It is important to understand that the term 'monkey' basically refers to primates that are not prosimians or apes. Extant monkey communities are broadly categorized as simian primates.
The primary difference between monkeys and apes is that the former are smaller and longer-tailed. The division of the species into the parvorder Platyrrhini (New World) and Catarrhini (Old World - of the superfamily Cercopithecoidea) makes these creatures paraphyletic, or without any one coherent group.

Some Interesting Facts

  • The Mandrill is often mistaken for an ape due to its size (1-3 ft). However, it is actually an Old World monkey.
  • Monkeys can weigh anywhere between three ounces to over a hundred pounds.
  • They are observed to display a definite preference for peeled bananas and do not eat the fruit with the skin on!
  • They are known to carry tuberculosis, simian herpes B, and hepatitis infections.
  • Squirrel monkeys, natives of South America, grow to a length of not more than ten inches.
  • The Owl monkey is the only extant nocturnal monkey.
  • In Southeast Asia and Africa, monkey brains are eaten as a delicacy. The animals are also sold as 'bushmeat'.
  • There were twenty-one monkey species listed as 'critically endangered' on the Red List of Threatened and Endangered Species, issued in 2007.
  • A group of monkeys is referred to as a 'troop' or 'mission'. Monkey troops are known to have several hundred monkeys in them.
  • In Chinese astrology, the animal represents the ninth of the twelve-year cycle. The next monkey-dominated Chinese zodiac will be recognized in 2016.
  • Research reveals that Old World monkeys are a common sight across Asia, Africa, and Europe, while New World monkeys are seen in North and South America.
  • Not all of them are arboreal (living in trees). They also display diversity in diet, which basically comprises different preference levels for eggs, small animals and insects, fruit, leaves, and seeds.
  • Their sizes are as diverse as 5-6 inches of the Pygmy Marmoset, to nearly 3 feet of the male Mandrill. The Baboon is the largest, while the Marmoset is the smallest extant monkey.

Work order 1: Name every infection the monkey text says monkeys are known to carry.
Work order 2: Carry on the monkey text from its last sentence.

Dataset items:
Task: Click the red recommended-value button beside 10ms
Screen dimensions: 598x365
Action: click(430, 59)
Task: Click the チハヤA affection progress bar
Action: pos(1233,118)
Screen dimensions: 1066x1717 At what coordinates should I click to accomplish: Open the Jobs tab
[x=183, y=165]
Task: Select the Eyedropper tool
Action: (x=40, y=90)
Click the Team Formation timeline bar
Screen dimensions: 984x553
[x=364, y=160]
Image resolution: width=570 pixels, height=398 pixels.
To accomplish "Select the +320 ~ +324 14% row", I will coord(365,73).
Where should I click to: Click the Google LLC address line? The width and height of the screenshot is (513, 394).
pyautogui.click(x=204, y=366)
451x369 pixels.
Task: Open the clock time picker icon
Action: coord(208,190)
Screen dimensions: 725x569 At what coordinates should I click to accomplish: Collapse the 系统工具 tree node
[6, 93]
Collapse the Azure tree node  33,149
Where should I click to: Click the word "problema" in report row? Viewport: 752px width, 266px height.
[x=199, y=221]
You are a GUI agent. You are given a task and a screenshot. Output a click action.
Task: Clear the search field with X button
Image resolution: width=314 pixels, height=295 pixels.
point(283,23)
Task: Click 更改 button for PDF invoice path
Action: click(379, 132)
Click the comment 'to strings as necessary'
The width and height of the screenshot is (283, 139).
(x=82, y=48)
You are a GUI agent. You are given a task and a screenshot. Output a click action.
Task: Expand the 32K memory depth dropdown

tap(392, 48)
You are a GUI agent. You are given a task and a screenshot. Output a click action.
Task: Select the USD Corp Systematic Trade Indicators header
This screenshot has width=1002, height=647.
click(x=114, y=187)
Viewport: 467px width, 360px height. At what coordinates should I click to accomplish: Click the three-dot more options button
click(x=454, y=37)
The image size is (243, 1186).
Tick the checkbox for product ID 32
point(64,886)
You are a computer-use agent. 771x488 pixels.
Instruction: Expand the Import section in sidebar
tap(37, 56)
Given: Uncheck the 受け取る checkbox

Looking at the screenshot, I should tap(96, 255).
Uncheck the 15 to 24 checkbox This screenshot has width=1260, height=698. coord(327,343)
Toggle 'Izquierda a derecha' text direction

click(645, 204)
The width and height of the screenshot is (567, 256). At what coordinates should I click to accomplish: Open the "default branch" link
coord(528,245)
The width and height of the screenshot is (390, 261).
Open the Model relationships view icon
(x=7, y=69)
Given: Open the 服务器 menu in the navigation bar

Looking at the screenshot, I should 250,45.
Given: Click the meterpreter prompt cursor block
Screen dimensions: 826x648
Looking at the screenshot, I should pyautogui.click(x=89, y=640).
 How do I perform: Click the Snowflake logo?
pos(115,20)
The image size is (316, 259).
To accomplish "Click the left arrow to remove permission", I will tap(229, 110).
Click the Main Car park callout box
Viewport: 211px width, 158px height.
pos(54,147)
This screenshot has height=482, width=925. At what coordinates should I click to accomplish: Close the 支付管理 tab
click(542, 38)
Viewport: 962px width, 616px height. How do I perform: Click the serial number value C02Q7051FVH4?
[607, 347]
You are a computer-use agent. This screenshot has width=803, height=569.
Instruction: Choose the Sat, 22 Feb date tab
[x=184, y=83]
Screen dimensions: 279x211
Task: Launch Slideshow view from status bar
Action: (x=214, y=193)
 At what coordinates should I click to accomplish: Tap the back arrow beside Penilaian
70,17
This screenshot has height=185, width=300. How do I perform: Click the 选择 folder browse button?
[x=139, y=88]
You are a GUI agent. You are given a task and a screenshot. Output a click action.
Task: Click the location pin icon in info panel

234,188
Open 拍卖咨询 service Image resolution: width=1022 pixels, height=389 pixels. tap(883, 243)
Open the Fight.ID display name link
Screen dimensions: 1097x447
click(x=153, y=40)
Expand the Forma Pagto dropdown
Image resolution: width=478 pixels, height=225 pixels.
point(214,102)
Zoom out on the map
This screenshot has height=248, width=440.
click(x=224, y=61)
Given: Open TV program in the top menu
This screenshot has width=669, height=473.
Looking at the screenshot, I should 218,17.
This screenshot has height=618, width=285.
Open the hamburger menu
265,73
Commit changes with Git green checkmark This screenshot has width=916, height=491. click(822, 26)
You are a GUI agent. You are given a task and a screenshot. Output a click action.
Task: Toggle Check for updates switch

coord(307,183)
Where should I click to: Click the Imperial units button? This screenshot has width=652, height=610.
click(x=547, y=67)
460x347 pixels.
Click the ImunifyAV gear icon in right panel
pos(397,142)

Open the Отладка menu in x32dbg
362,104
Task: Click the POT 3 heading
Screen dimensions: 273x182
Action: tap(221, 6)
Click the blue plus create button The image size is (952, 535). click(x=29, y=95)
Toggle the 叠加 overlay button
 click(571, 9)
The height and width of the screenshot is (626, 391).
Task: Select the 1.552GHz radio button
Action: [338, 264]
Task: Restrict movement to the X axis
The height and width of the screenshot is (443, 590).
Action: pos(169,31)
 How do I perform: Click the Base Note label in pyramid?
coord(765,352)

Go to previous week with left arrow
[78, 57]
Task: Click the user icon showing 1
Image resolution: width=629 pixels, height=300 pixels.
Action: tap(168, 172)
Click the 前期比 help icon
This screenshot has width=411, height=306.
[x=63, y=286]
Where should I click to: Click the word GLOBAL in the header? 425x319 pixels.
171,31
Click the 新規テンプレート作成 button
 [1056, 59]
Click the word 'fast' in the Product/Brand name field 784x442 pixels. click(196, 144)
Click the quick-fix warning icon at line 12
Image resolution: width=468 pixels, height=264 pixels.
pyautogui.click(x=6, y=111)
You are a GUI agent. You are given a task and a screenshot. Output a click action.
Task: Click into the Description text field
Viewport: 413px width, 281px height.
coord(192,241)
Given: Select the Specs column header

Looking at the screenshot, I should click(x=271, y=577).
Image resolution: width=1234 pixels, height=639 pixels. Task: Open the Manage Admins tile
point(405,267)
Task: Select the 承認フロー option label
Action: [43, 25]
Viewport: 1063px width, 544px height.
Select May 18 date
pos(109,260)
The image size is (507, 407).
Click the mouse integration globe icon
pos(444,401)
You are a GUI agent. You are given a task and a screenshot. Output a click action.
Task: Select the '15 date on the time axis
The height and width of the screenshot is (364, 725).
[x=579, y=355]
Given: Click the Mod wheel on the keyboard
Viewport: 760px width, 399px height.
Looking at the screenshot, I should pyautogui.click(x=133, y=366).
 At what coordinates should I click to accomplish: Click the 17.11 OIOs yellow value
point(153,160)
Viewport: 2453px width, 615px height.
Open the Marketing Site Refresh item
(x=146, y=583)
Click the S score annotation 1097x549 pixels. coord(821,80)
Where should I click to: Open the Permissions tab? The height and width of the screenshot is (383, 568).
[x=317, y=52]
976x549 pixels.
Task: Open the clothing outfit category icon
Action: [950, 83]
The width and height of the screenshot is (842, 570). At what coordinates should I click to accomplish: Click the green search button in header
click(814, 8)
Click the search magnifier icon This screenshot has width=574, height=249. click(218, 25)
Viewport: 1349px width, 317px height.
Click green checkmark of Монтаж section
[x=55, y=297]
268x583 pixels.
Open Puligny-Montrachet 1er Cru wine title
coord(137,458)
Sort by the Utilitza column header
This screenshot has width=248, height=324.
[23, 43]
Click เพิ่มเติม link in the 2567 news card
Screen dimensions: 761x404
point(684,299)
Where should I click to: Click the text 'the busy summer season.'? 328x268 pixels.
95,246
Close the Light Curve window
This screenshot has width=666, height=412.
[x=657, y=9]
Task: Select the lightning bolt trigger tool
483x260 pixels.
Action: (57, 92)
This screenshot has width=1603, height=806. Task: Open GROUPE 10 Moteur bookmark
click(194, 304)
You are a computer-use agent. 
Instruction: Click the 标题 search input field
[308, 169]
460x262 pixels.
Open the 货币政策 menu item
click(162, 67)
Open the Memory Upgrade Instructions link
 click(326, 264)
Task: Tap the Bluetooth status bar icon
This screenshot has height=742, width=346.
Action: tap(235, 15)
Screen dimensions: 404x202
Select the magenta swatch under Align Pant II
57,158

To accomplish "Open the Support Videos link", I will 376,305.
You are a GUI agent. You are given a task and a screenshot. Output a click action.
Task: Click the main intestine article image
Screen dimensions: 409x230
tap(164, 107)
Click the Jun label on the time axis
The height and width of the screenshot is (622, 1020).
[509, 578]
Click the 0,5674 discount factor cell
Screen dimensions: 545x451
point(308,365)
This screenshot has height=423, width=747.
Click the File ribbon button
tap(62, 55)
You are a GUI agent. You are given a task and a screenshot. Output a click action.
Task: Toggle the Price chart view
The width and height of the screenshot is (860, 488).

Response box 1: Tuberculosis, simian herpes B, and hepatitis.

Response box 2:
  • New World monkeys are characterized by prehensile tails, while their Old World counterparts have no visible tail at all. Old World monkeys have 32 teeth, four less than New World monkeys.
  • The name monkey is believed to have originated from the German version of the fable, Reynard the Fox. The basic identification was with the character Moneke, the son of Martin the Ape!
  • Howler monkeys are recognized as the loudest land animals in the world. These creatures howl loudly at dawn and dusk every single day, a noise that can be heard for up to three miles and further away.
  • NASA flew a Rhesus macaque named Sam to a height of 55 miles, in 1959. But 10 years earlier, Albert II - another Rhesus Monkey, became the first monkey in space aboard the V-2 rocket, in 1949.
  • The Rhesus Macaque and Green are a common sight at animal testing facilities around the world. These animals are captured and purpose-bred due to faster reproductive cycle and physical and psychological similarity to humans.
In world religions, these creatures earn reverence and honor as Sun Wukong - the 'Monkey King' in Chinese mythology, Hanuman - a divine entity in Hinduism, and Mind Monkey - a metaphor to highlight the restless human mind in Buddhism. They are hunted to serve as pets, model laboratory specimens, and as aids for the disabled.
Capuchin monkeys are domesticated to serve as helpers. They are taught to assist quadriplegics and people suffering from spinal cord injuries. Domestic antics caught on camera include heating food in the microwave and opening drink bottles.